Unfortunately, minimizing seeks and prioritizing reads can be somewhat contradictory goals. The way to keep seeks small and relatively rare is to maintain a sizeable backlog of requests; that way, nearby requests can be grouped and executed together. Getting the best performance on writes, in other words, requires delaying write operations for a period of time. If reads are to be handled quickly, however, they cannot be delayed and kept in the request queue in this way.
It is even worse than that, actually. A process which is writing a file can have several outstanding write requests at any given time, since that process usually does not care when any particular request is completed. Processes issuing reads, on the other hand, usually generate them one at a time. The next read operation will not be requested until the previous one completes. So, even if delaying read operations were an acceptible thing to do, accumulating a backlog of close read operations is an unlikely proposition.
The 2.4 kernel tends to mix reads in with the queue of write operations. Given the way things work (a read is not particularly likely to be close to an unrelated set of writes), reads tend to get put toward the end of the queue and executed slowly. That is one reason why 2.4 can be slow to respond when there is a lot of write activity going on.
In the 2.5 kernel, reads are not allowed to languish long before they are pushed to the head of the queue and executed. This change can improve performance significantly, but it still does not solve the whole problem. As Andrew Morton put it in the 2.5.59-mm5 patch set:
But in the common case, the application which submitted a read is about to go and submit another one, closeby on-disk to the first. So whoops, we have to seek back to service that one as well.
As a result, overall performance suffers, since the disk is spending too much time seeking.
2.5.59-mm5 contains a new "anticipatory I/O scheduler" by Nick Piggin which attempts to address this problem. The basic idea is simple: if the drive has just handled a read request, assume that there is another one coming behind it and simply wait for a little bit.

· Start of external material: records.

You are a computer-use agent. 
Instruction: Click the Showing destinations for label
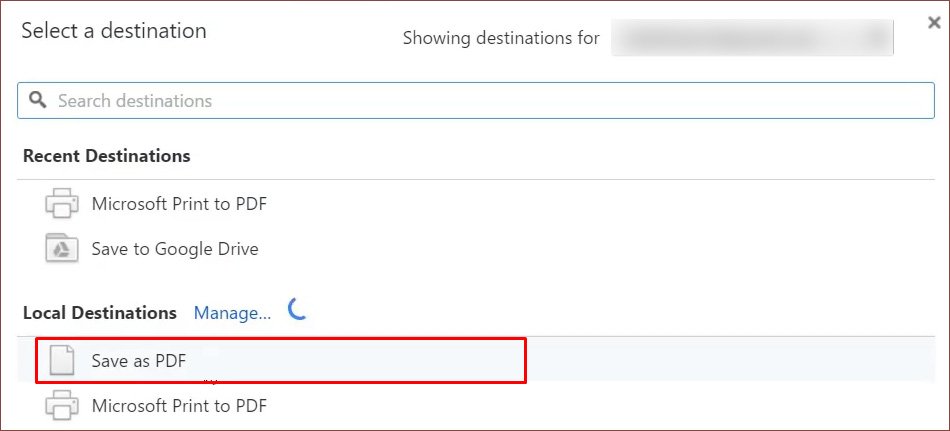pyautogui.click(x=501, y=38)
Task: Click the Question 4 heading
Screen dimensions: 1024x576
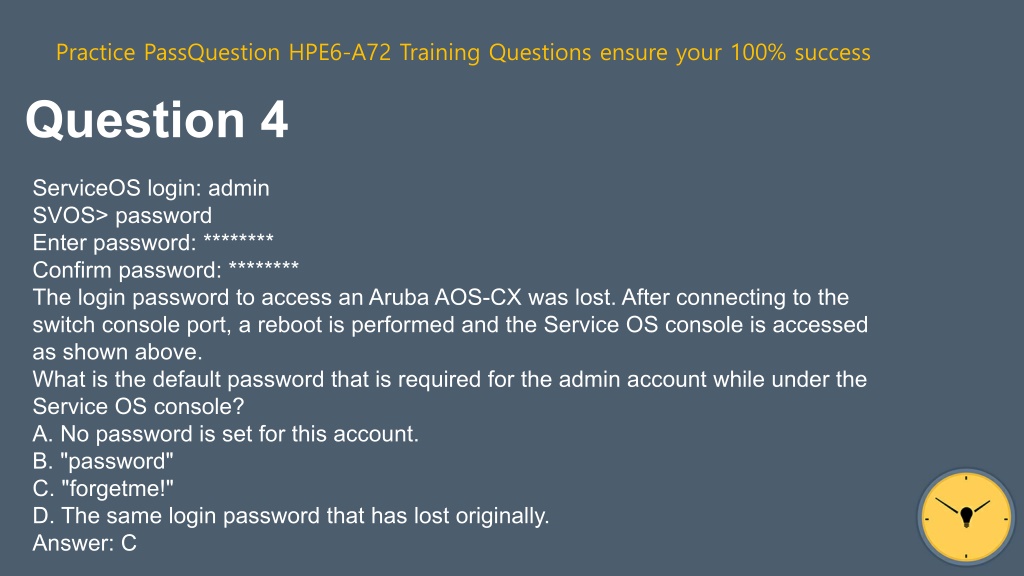Action: (157, 120)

In this case, the request queue is plugged, the I/O scheduler sets a timer, and no more requests are passed down to the drive for a millisecond or so. If a "close" request shows up during the wait time, it is serviced right away; the distance that the kernel considers "close" grows as time passes. Eventually the close requests will stop coming, or the kernel will decide that it's time to get around to some writes regardless; at that point normal request dispatching resumes.
Andrew reports a big improvement in performance (nearly a factor of six)
over 2.5.59 for a simple test he was running. The code, it is said, still
needs "quite some work," but it's a good start. 2.6 looks on track to be
the most responsive Linux kernel yet.